Native Young are, in fact, prone to busking all over. They regularly play ‘sneaky’ roadside gigs throughout Cape Town in addition to a steadily increasing number of scheduled gigs. They also performed at Cape Town NuWorld Festival this year alongside some incredible international acts.
Native Young, considered the ‘brainchild’ of front man Yannick Meyer, has grown over the last year to become the six piece band it is today, blurring the lines between cultural musical barriers with band members hailing from South Africa to Spain. Their debut single, “Children of the Sun”, released last September was released in the UK, America and Europe and was included in the UK Elle “Sounds of Summer” it-list. Their unique, eclectic sound has since caught the attention of UK record company PIAS, with whom they recently sealed an EP deal.
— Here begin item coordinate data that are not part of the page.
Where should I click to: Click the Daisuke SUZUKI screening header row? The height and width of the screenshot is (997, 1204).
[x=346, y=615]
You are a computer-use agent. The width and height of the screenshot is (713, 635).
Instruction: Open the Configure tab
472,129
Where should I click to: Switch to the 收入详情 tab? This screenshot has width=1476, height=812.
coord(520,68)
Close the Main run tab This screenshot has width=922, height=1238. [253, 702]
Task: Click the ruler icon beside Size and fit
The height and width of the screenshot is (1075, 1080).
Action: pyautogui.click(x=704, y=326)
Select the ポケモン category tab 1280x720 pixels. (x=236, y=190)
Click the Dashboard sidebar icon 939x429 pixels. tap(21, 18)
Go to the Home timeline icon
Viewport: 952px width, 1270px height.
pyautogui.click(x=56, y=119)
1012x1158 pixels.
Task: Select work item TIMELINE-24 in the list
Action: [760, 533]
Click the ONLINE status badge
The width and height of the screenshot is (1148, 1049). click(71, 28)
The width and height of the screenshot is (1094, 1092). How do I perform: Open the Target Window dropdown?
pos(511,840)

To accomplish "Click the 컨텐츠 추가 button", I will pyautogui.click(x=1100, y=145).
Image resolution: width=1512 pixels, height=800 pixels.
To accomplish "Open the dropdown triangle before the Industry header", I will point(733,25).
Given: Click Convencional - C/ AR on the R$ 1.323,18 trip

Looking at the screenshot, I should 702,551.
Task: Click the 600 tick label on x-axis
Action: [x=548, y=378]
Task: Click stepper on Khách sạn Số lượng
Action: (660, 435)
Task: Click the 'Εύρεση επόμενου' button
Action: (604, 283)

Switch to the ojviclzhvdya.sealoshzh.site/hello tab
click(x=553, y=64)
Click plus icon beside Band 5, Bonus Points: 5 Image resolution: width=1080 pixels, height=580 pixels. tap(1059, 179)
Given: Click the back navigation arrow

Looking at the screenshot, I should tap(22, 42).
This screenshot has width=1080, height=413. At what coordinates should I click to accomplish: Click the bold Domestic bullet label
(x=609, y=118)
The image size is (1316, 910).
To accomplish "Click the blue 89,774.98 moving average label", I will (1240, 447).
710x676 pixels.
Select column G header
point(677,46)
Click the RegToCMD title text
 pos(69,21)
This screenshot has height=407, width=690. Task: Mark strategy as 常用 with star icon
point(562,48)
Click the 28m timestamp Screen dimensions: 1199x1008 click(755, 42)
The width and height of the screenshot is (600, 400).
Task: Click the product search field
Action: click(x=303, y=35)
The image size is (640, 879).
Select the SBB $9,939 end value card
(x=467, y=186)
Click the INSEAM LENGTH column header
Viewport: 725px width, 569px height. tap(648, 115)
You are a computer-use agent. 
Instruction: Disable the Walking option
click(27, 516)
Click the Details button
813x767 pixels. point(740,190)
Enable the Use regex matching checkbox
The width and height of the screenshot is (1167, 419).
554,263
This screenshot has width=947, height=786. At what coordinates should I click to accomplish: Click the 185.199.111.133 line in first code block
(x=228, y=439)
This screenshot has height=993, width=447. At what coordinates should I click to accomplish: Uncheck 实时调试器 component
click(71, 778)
The band incorporates a number of unusual instruments in their performance, including marimba, banjo, djembe drums and the hang – a German instrument comprised of two metal shells joined together, with indentations which when tapped produce different notes. Yannick Meyer adds a fresh element to the sound with his smooth falsetto vocals. Their overall sound is down-tempo, delicately foot-tapping and constantly evolving from one song to the next.
Native Young are bringing a new, fresh and delightfully traditional twist to the local indie scene, encompassing their moral ideals along the way. A band that is planning to record their debut album at live locations throughout the Transkei, in order to fully encompass their traditionally African sound, is certainly one to look out for.